- **Aim of the exercise**
Your job is to write out each record exactly, leaving none out.

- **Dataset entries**

________________________________________

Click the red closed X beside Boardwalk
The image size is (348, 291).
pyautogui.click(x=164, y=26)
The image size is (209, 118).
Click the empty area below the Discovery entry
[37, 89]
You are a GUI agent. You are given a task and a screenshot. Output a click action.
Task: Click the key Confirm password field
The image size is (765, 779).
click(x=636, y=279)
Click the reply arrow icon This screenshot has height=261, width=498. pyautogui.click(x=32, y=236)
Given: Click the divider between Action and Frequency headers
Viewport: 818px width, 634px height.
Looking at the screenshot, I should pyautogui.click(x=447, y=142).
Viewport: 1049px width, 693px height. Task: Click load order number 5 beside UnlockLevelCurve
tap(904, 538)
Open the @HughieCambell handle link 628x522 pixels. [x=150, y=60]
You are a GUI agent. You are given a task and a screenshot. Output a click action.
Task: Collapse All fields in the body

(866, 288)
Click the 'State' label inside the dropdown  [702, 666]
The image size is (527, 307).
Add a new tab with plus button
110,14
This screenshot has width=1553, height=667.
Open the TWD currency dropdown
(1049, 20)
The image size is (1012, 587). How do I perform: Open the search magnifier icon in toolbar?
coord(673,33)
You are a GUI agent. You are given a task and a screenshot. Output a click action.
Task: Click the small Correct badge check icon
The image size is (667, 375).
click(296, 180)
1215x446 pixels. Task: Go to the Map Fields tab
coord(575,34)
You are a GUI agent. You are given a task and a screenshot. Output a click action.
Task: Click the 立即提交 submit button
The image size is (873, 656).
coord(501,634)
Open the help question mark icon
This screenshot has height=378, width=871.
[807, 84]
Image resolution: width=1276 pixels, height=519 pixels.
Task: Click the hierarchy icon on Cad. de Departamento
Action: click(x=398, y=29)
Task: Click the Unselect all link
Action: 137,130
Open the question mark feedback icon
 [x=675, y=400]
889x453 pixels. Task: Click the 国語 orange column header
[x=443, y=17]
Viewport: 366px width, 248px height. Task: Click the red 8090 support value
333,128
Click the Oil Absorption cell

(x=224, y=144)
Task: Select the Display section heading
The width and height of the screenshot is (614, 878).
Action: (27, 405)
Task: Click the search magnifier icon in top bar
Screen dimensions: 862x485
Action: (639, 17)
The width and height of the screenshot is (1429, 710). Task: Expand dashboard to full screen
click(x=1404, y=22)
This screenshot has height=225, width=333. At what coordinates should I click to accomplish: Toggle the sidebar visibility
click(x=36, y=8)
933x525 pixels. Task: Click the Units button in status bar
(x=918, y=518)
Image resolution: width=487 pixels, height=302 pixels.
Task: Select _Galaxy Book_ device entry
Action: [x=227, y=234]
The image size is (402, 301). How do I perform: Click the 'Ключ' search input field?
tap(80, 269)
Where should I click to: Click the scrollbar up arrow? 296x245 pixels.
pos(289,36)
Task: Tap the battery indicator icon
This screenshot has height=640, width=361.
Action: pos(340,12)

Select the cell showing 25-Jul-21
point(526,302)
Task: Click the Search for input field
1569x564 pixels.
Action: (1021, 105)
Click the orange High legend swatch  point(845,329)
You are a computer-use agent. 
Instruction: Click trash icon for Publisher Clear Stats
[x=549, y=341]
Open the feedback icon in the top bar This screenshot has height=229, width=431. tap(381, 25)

________________________________________

- **Worked solution**
Click the red closed X beside Boardwalk
The image size is (348, 291).
pyautogui.click(x=164, y=26)
The image size is (209, 118).
Click the empty area below the Discovery entry
[37, 89]
You are a GUI agent. You are given a task and a screenshot. Output a click action.
Task: Click the key Confirm password field
The image size is (765, 779).
click(x=636, y=279)
Click the reply arrow icon This screenshot has height=261, width=498. pyautogui.click(x=32, y=236)
Given: Click the divider between Action and Frequency headers
Viewport: 818px width, 634px height.
Looking at the screenshot, I should pyautogui.click(x=447, y=142).
Viewport: 1049px width, 693px height. Task: Click load order number 5 beside UnlockLevelCurve
tap(904, 538)
Open the @HughieCambell handle link 628x522 pixels. [x=150, y=60]
You are a GUI agent. You are given a task and a screenshot. Output a click action.
Task: Collapse All fields in the body

(866, 288)
Click the 'State' label inside the dropdown  [702, 666]
The image size is (527, 307).
Add a new tab with plus button
110,14
This screenshot has width=1553, height=667.
Open the TWD currency dropdown
(1049, 20)
The image size is (1012, 587). How do I perform: Open the search magnifier icon in toolbar?
coord(673,33)
You are a GUI agent. You are given a task and a screenshot. Output a click action.
Task: Click the small Correct badge check icon
The image size is (667, 375).
click(296, 180)
1215x446 pixels. Task: Go to the Map Fields tab
coord(575,34)
You are a GUI agent. You are given a task and a screenshot. Output a click action.
Task: Click the 立即提交 submit button
The image size is (873, 656).
coord(501,634)
Open the help question mark icon
This screenshot has height=378, width=871.
[807, 84]
Image resolution: width=1276 pixels, height=519 pixels.
Task: Click the hierarchy icon on Cad. de Departamento
Action: click(x=398, y=29)
Task: Click the Unselect all link
Action: 137,130
Open the question mark feedback icon
 [x=675, y=400]
889x453 pixels. Task: Click the 国語 orange column header
[x=443, y=17]
Viewport: 366px width, 248px height. Task: Click the red 8090 support value
333,128
Click the Oil Absorption cell

(x=224, y=144)
Task: Select the Display section heading
The width and height of the screenshot is (614, 878).
Action: (27, 405)
Task: Click the search magnifier icon in top bar
Screen dimensions: 862x485
Action: (639, 17)
The width and height of the screenshot is (1429, 710). Task: Expand dashboard to full screen
click(x=1404, y=22)
This screenshot has height=225, width=333. At what coordinates should I click to accomplish: Toggle the sidebar visibility
click(x=36, y=8)
933x525 pixels. Task: Click the Units button in status bar
(x=918, y=518)
Image resolution: width=487 pixels, height=302 pixels.
Task: Select _Galaxy Book_ device entry
Action: [x=227, y=234]
The image size is (402, 301). How do I perform: Click the 'Ключ' search input field?
tap(80, 269)
Where should I click to: Click the scrollbar up arrow? 296x245 pixels.
pos(289,36)
Task: Tap the battery indicator icon
This screenshot has height=640, width=361.
Action: pos(340,12)

Select the cell showing 25-Jul-21
point(526,302)
Task: Click the Search for input field
1569x564 pixels.
Action: (1021, 105)
Click the orange High legend swatch  point(845,329)
You are a computer-use agent. 
Instruction: Click trash icon for Publisher Clear Stats
[x=549, y=341]
Open the feedback icon in the top bar This screenshot has height=229, width=431. tap(381, 25)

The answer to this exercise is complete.